А тогда подойду к ней и утру ей слезы своим передником или бумажной салфеткой – она всегда их запас под подушкой держала, потом поцелую раз-другой и скажу:
– Ну-ну, деточка, их больше нету. Я все эти скверные провода порубила. Вот сама погляди.
Она поглядит (хотя в то время, про которое я вам рассказываю, увидеть-то она ничего не могла), еще поплачет, а потом обнимет меня и скажет:
– Спасибо, Долорес, я уж думала, что на этот раз они до меня обязательно доберутся.
А иногда вдруг меня Брендой назовет – такая у Донованов экономка была в их балтиморском доме.
А бывало, так и Кларисой меня зовет. Это ее сестра была, умерла в пятьдесят восьмом.
А случалось, я поднимусь к ней, а она с кровати почти сползла и кричит, что в подушке у нее змея. Или одеяло на голову натянет и орет, что в окна увеличительные стекла вставлены и солнце через них сейчас ее сожжет. Клянется даже, что у нее волосы уже трещат. Пусть хоть дождь льет или туман, хуже чем в башке у пьяницы, она знай свое твердит, что солнце спалит ее заживо. Так я все шторы спущу, обниму ее и держу так, пока она не успокоится. А иной раз дольше, потому как она и замолчит, а я чувствую, что ее дрожь бьет, точно щенка, которого скверные мальчишки замучили. Просит и просит, чтоб я ее кожу осмотрела, не вскочили ли пузыри от ожогов. Я ей повторяю, что никаких волдырей и в помине нет, ну иногда она и заснет себе. А иногда не засыпает, а вроде как забывается и бормочет что-то, будто разговаривает с людьми, а их давно на свете нет. А иной раз начинает говорить по-французски – да не на островном парлеву, а на настоящем. Она и ее муж любили Париж и ездили туда, когда только могли, иногда с детьми, иногда одни. Когда она бывала подобрее, она начинала рассказывать о нем – кафе, ночные клубы, галереи, пароходики на Сене, – а мне нравилось слушать. Был у нее дар на слова, у Веры то есть, и когда она что описывала, так будто своими глазами все видишь.

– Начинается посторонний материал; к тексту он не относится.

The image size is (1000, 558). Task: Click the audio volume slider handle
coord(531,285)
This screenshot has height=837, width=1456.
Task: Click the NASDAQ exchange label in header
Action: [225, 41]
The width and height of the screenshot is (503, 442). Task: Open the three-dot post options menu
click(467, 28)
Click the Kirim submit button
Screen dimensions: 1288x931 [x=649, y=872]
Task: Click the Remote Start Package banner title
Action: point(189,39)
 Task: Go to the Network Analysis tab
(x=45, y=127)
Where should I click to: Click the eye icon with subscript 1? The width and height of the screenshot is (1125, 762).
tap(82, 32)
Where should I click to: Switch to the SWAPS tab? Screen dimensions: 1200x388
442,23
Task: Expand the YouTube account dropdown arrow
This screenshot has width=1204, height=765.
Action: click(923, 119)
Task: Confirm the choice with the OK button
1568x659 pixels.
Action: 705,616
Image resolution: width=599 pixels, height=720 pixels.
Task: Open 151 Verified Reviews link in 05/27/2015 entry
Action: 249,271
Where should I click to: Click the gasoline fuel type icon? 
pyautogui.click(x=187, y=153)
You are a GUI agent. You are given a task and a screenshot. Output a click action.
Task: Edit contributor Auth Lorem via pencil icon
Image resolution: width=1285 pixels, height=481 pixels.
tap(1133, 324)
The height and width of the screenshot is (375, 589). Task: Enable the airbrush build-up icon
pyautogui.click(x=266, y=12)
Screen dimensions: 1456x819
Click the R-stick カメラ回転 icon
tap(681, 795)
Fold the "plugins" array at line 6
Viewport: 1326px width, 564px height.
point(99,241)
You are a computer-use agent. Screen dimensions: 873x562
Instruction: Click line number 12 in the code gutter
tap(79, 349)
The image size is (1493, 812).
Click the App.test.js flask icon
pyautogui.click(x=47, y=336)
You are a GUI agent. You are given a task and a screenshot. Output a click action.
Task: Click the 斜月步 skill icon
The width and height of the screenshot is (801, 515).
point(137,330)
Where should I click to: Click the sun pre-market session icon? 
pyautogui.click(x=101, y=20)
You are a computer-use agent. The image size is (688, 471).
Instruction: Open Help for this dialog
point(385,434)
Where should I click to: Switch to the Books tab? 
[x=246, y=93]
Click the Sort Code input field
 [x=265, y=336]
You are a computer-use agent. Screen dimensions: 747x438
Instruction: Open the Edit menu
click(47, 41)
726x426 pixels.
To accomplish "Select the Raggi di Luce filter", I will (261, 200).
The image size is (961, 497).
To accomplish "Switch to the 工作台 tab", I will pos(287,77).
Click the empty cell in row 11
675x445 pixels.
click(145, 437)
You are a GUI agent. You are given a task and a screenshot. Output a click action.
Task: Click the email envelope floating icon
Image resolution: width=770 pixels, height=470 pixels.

Но самое страшное – ну то, чего она боялась больше всего, – были мусорные кролики, и только. Ну вы знаете, такие комочки пыли с мусором, которые накапливаются под кроватями, за дверьми и по углам. По виду они на репейники смахивают. Я понимала, что причиной они, даже когда она ничего не говорила, и почти всегда мне удавалось ее успокоить, но почему она так боялась горстки этих говняшек из пыли и чем они ей представлялись, этого я не знаю, хотя была у меня однажды мысль. Не смейтесь, только она мне во сне пришла.